|VAN DEYNZE, ALLEN - University Of California|
|STOFFEL, KEVIN - University Of California|
|LEE, MIKE - University Of California|
|KOZIK, ALEXANDER - University Of California|
|WILKINS, THEA - Texas Tech University|
|CANTRELL, ROY - Monsanto Corporation|
|STELLY, DAVID - Texas A&M University|
Submitted to: Biomed Central (BMC) Plant Biology
Publication Type: Peer Reviewed Journal
Publication Acceptance Date: 10/20/2009
Publication Date: 10/20/2009
Citation: Van Deynze, A., Stoffel, K., Lee, M., Wilkins, T.A., Kozik, A., Cantrell, R.G., Yu, J., Kohel, R.J., Stelly, D.M. 2009. Sampling nucleotide diversity in cotton. BMC Plant Biology. 9:Article 125.
Interpretive Summary: DNA markers have been shown to be useful in accelerating the transfer of novel traits into elite backgrounds. The vast majority of markers useful in cotton breeding are as simple sequence repeat (SSR) markers. Informative, abundant, high-throughput markers associated with genes such as single nucleotide polymorphisms (SNPs) or insertion/deletions (indels) are desirable for both breeding and genetic analyses. This study reports a strategy to efficiently identify and characterize SNP markers that are useful to manipulate and transfer novel alleles to breeding germplasm in cotton. SNP and indel diversity was characterized for 270 single-copy polymorphic loci in cotton. Diversity was characterized in a broad set of 24 breeding lines and exotic lines representing a standard germplasm panel. A moderate amount of variation associated with genes exists in breeding germplasm at the nucleotide level. Distribution of SNP markers in the cotton genome was characterized among the 26 chromosomes. The study demonstrates that sufficient SNP diversity exists in cotton populations for genetic and breeding studies and it can be efficiently assayed.
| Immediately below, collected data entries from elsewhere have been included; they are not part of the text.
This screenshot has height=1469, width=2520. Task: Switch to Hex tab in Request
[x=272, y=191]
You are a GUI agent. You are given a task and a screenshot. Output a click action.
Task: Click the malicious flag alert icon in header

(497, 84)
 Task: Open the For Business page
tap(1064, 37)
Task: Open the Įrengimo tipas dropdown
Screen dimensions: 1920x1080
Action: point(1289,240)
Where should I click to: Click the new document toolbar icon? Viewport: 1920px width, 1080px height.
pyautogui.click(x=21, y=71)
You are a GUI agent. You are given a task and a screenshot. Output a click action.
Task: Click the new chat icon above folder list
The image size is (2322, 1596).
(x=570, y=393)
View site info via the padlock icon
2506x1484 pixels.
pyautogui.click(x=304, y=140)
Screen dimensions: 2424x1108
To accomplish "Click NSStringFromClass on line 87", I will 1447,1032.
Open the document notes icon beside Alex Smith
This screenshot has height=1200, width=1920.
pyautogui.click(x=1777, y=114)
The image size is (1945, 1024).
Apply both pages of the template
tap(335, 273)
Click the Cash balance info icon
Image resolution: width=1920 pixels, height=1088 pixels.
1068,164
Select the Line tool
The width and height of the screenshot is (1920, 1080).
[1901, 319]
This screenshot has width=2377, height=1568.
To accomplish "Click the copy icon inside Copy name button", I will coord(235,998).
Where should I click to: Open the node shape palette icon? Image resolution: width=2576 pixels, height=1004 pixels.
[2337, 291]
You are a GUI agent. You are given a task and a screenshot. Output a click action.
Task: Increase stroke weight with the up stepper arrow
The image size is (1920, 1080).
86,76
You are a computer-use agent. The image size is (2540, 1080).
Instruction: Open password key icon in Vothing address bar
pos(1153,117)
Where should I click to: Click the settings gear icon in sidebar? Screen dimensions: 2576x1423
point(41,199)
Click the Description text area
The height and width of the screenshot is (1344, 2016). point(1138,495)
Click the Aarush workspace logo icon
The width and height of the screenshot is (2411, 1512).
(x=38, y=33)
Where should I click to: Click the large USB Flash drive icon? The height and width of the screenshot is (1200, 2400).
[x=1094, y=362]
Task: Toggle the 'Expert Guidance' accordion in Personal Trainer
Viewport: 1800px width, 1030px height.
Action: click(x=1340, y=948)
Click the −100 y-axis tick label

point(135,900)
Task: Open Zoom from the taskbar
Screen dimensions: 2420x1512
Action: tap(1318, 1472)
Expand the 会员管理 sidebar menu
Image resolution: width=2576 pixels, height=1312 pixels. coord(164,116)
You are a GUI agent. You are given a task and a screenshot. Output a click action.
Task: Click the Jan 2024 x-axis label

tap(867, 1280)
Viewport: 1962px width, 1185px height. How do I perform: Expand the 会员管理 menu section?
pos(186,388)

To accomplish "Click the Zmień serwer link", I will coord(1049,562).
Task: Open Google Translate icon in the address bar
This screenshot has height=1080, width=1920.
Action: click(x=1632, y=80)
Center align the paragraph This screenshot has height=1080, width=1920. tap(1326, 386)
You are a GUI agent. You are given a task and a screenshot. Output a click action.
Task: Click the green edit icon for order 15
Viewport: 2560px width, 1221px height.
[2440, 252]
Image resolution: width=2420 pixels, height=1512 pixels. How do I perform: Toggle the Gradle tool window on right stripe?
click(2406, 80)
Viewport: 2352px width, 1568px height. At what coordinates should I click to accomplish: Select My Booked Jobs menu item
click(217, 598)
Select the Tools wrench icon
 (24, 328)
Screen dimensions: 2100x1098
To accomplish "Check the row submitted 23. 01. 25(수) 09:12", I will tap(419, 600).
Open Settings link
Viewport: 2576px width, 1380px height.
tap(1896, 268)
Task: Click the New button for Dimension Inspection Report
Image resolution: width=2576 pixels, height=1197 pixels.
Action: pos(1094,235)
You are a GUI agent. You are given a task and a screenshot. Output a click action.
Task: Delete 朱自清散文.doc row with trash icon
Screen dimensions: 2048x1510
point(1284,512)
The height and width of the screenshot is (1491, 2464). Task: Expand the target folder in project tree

Technical Abstract: Informative, abundant, high-throughput markers associated with genes such as SNPs or insertion/deletions (indels) are desirable for both breeding and genetic analyses. Expressed genes are available as templates to study variation. In G. arboreum, 24,597 non-redundant transcripts are available; with 27,355 in G. raimondii; and 63,138 in G. hirsutum. The current report describes a strategy to efficiently identify and characterize SNP markers that are useful to manipulate and transfer novel alleles to breeding germplasm in cotton. Different DNA templates were evaluated for their specificity to amplify single-copy loci, and polymorphism within and among species, with emphasis on cultivated cotton. We demonstrate that single-copy loci can be efficiently amplified in cotton despite redundancy conferred by its allopolyploid origin, and that they can be mapped to specific genomes. In this research, SNP and indel diversity is characterized for 270 single-copy polymorphic loci in cotton. The strategy for SNP discovery is described to pre-screen loci for copy number and polymorphism. Diversity was characterized in a broad set of breeding lines and exotic lines representing a standard germplasm panel indicating that G. barbadense is much more diverse than G. hirsutum. Our data also indicate that the A and D genomes in both diploid and tetraploid cotton remain distinct from each other such that homoeologs can be distinguished.